Stored data
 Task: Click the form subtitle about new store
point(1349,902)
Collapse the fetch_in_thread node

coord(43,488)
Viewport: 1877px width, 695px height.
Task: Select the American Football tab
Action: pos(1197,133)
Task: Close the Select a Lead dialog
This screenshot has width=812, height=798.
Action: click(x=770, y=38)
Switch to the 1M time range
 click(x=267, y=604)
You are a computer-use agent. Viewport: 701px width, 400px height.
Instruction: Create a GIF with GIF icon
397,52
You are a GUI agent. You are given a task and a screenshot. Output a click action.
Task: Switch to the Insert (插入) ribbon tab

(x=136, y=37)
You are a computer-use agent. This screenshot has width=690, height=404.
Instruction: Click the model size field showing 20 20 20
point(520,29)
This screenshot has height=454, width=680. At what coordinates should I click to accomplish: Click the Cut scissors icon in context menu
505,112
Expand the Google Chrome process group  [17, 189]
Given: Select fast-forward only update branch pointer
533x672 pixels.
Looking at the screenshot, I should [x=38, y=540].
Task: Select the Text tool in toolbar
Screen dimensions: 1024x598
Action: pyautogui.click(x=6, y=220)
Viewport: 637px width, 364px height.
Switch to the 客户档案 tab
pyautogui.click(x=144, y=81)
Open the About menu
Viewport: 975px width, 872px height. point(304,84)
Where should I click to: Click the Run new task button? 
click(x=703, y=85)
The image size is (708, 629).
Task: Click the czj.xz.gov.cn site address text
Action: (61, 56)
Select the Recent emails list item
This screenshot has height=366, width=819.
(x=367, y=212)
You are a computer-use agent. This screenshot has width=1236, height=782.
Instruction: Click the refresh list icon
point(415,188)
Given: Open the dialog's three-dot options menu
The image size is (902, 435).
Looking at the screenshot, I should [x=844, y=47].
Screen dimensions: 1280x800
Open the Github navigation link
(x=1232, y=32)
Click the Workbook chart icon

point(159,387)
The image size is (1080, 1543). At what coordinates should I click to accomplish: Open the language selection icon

» Exercise
Copy exactly the lines from the one containing "Click the Workbook chart icon" through the last line of the records, both included, and nothing else.

» Exercise response
Click the Workbook chart icon

point(159,387)
The image size is (1080, 1543). At what coordinates should I click to accomplish: Open the language selection icon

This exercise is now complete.